Reed studied the women's ordination issue while pursuing a master's degree in theology. As part of her research, she surveyed the faculty and staff at two Catholic high schools in Toledo, Ohio, and found that 90% thought the Church should ordain women. Fewer than 10%, however, had ever read anything on the topic, much less a Church document.

“Really, people don't know,” she said. “They have no clue why the Church teaches as it does.”

The Catechism of the Catholic Church teaches: “Only a baptized man validly receives sacred ordination. The Lord Jesus chose men to form the college of the twelve apostles, and the apostles did the same when they chose collaborators to succeed them in their ministry” (No. 1577).

“The Church recognizes herself to be bound by this choice made by the Lord himself,” the Catechism continues. “For this reason the ordination of women is not possible.”

Bride and Groom

However, Jennifer Ferrara, a former Lutheran pastor who gave up her ordination in the Evangelical Lutheran Church in America when she became Catholic in 1998, said a more compelling argument against women's ordination concerns the differences between men and women that are built into the economy of salvation.

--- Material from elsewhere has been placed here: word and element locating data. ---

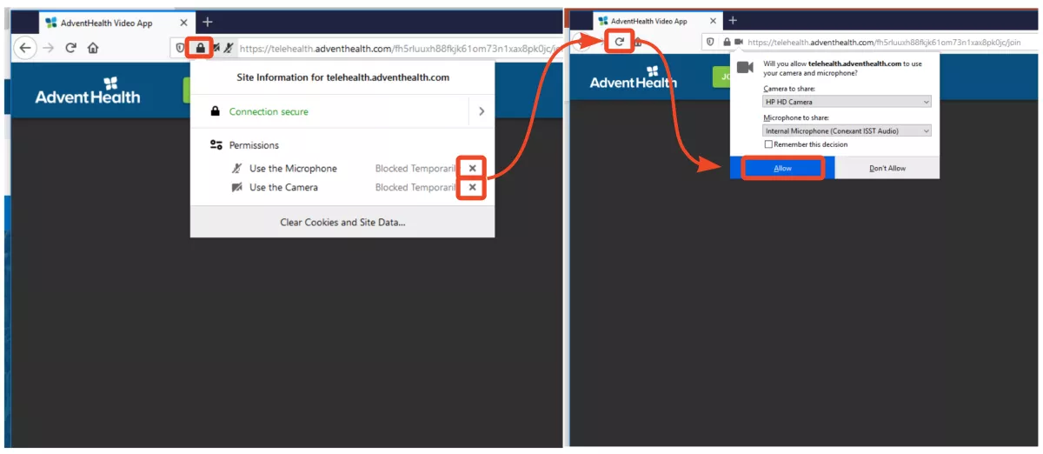This screenshot has height=454, width=1043.
Task: Click the shield tracking-protection icon in the left window
Action: click(x=181, y=49)
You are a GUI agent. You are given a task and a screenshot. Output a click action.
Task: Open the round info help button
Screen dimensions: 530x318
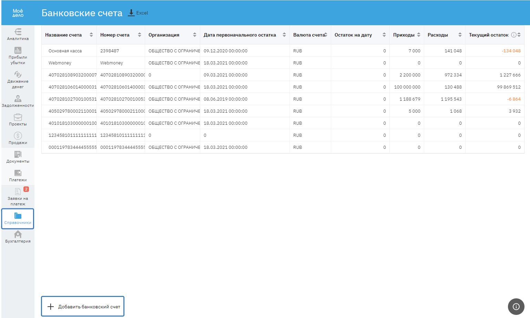click(x=516, y=306)
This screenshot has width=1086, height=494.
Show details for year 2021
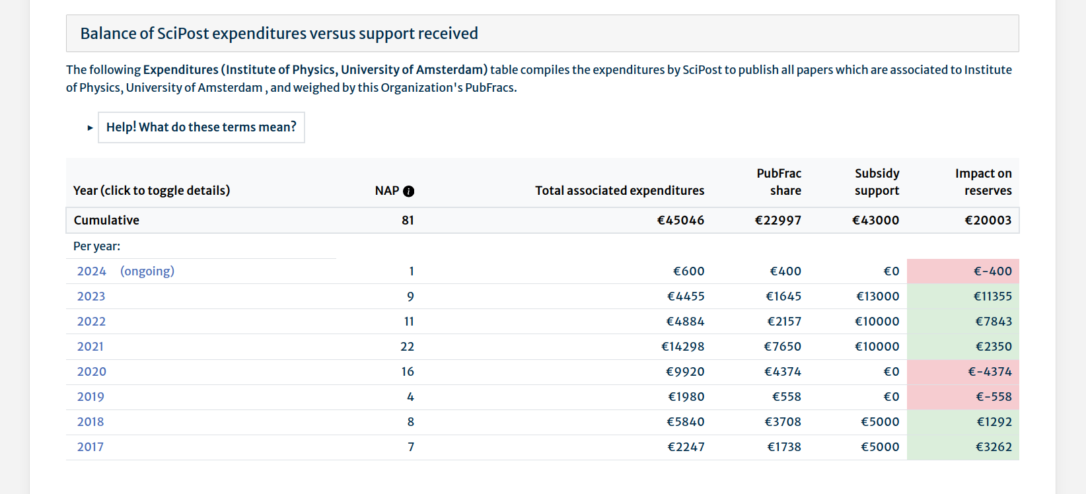[91, 347]
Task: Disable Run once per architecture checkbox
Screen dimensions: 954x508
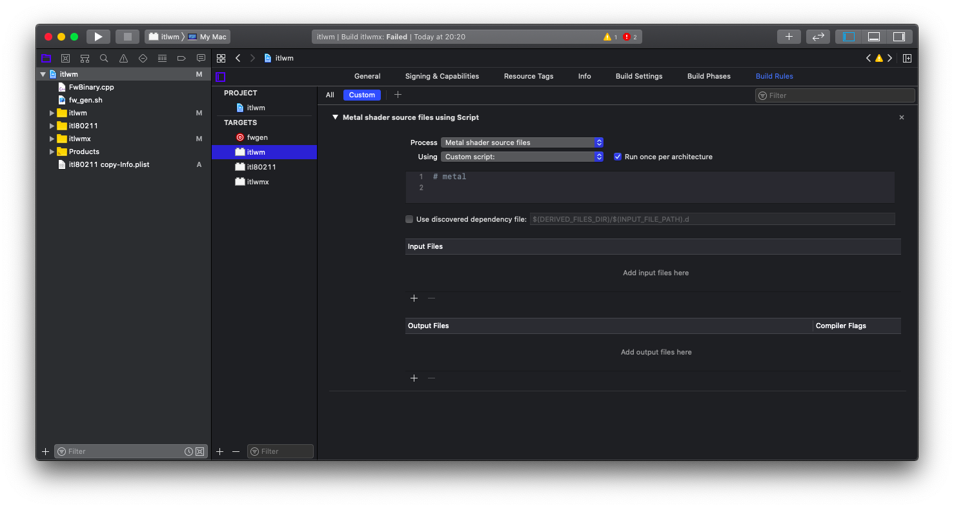Action: coord(618,157)
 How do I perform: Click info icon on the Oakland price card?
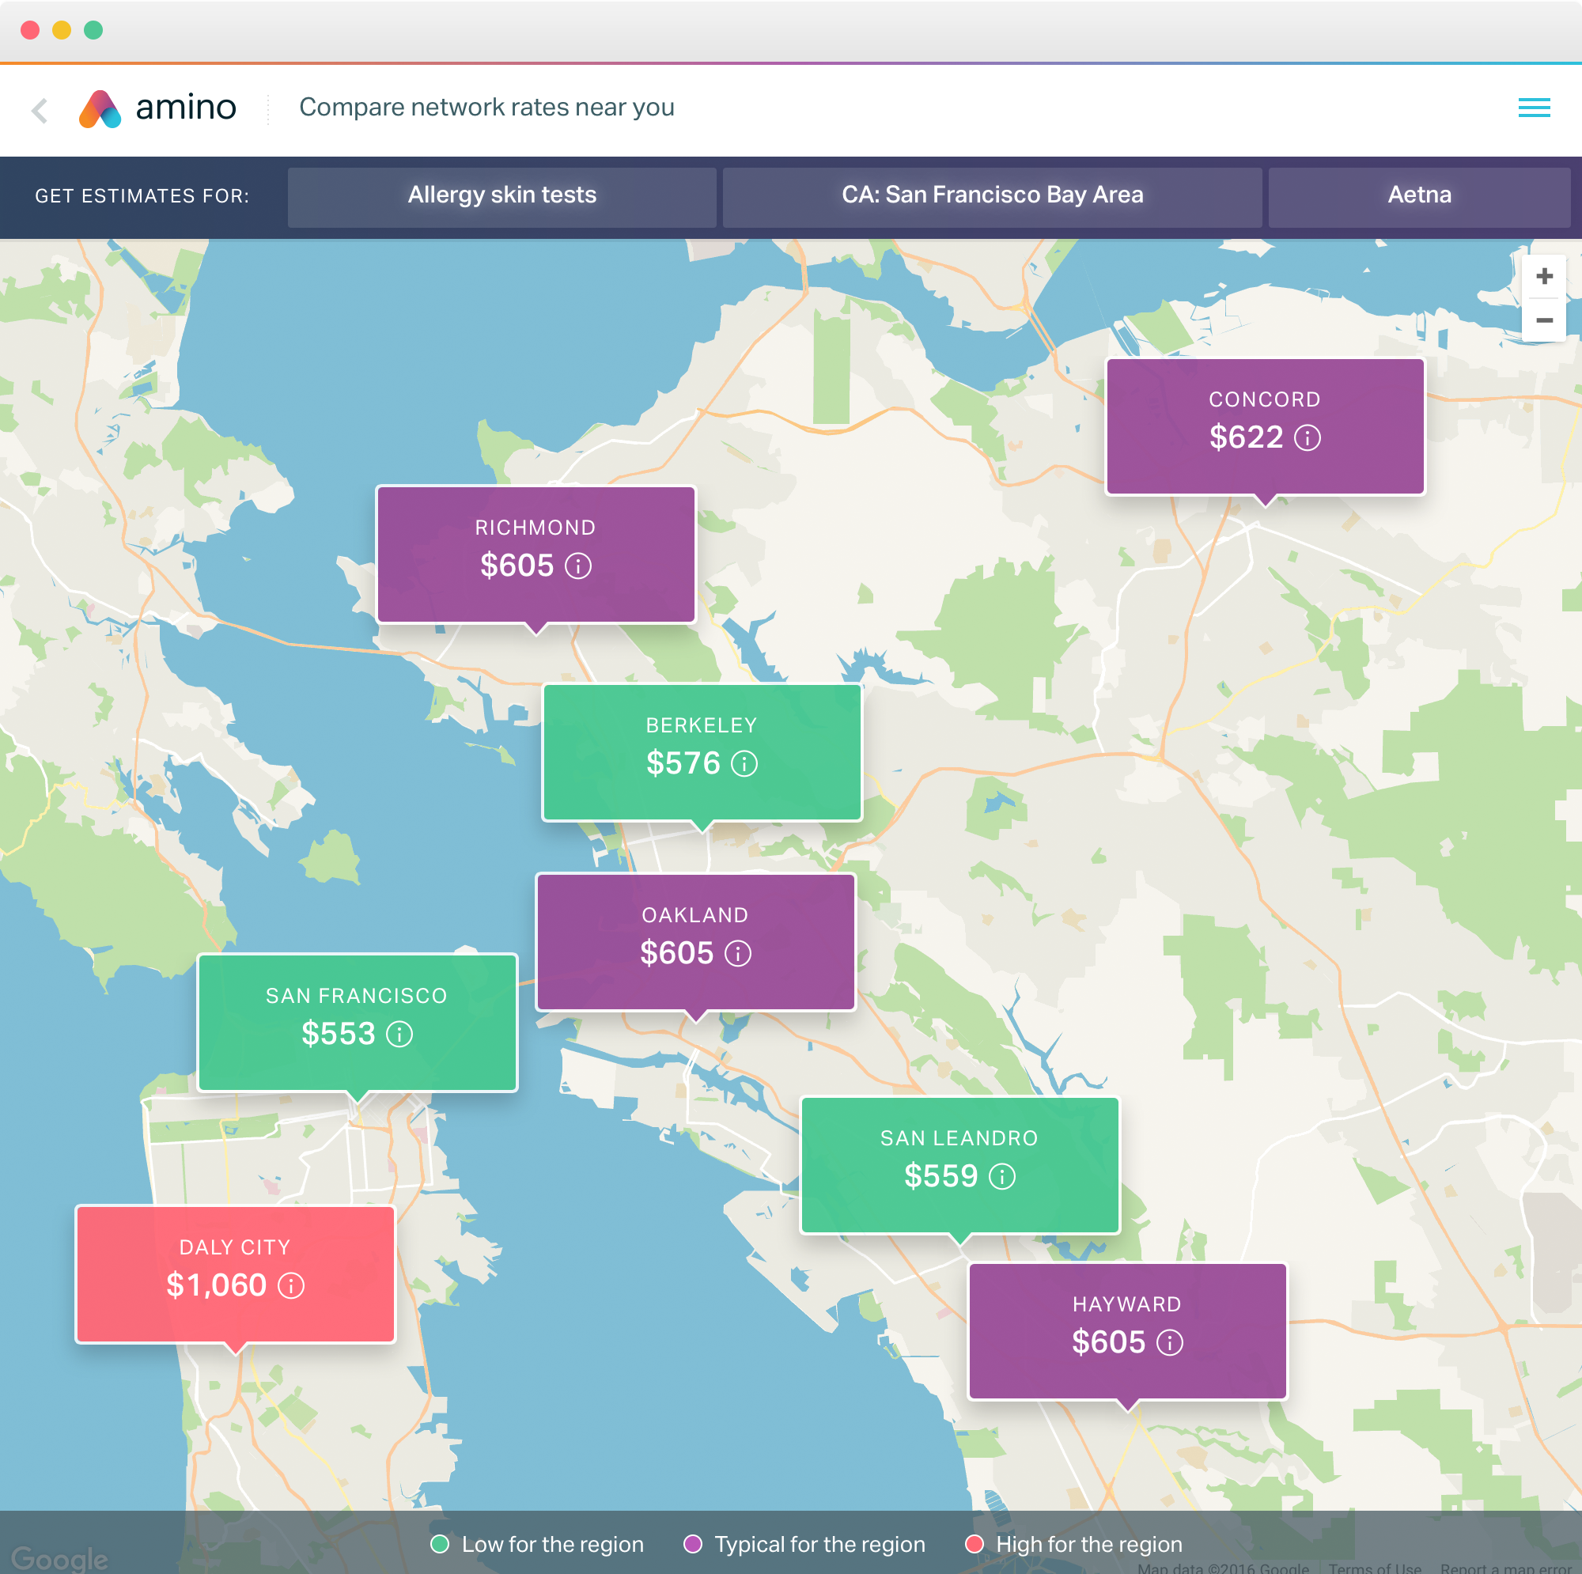(x=738, y=954)
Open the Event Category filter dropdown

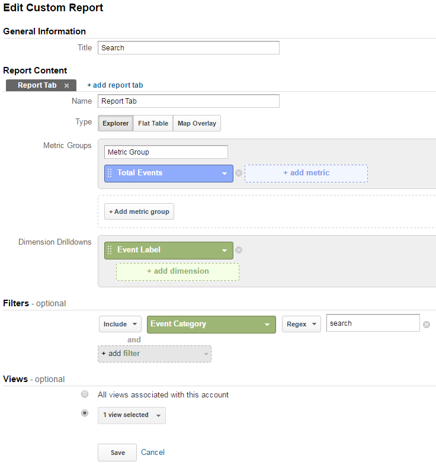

“In the traditional Catholic way of viewing things,” Ferrara said, “Christ is the bridegroom, the Church is his bride. The priest represents Christ the bridegroom, the head of the Church, and this is especially true in the Eucharist when Christ is exercising his ministry of salvation. Women cannot represent Christ as the bridegroom.”

Advocates of women's ordination contend that all Christians are called to represent Christ in the world.

But Ferrara said those who argue that women can represent Christ as priests think of femaleness as an attribute similar to nationality or skin color and thus minimize the differences between male and female.

“According to traditional Catholic teaching, she said, “the differences between male and female are a constituent part of who we are…. Men and women are both images of God, but they are distinct. [Women] can't image Christ's masculinity. Women cannot image Christ to the extent that he was a man.”

Ferrara attributed those ideas to Pope John Paul II's Catechesis on the Book of Genesis and the 1976 “Declaration on the Question of the Admission of Women to the Ministerial Priesthood.

If women are ordained, Ferrara said, the Church will have a more Protestant idea of ministry, which is functional and amounts to somebody doing a job.

“The priest is an icon of Christ and acts in persona Christi at the altar and in the confessional,” she said. “You have to disregard the importance of that entire symbolism of Christ as bridegroom, the Church as bride, in order to make the argument for women's ordination. It has to be jettisoned altogether, because the feminine cannot represent the masculine.”

Ferrara thinks that if the Church should ordain women, much would be at stake.

She has no doubt that women can do “the job” of ministry as well as men.

But, “I think that to insist upon women's ordination is to deny what is noble and holy about being women,” she said.

She said, “That's what people conclude without understanding the theology and that's what would be lost if we ordain women.”

Judy Roberts is based in Graytown, Ohio.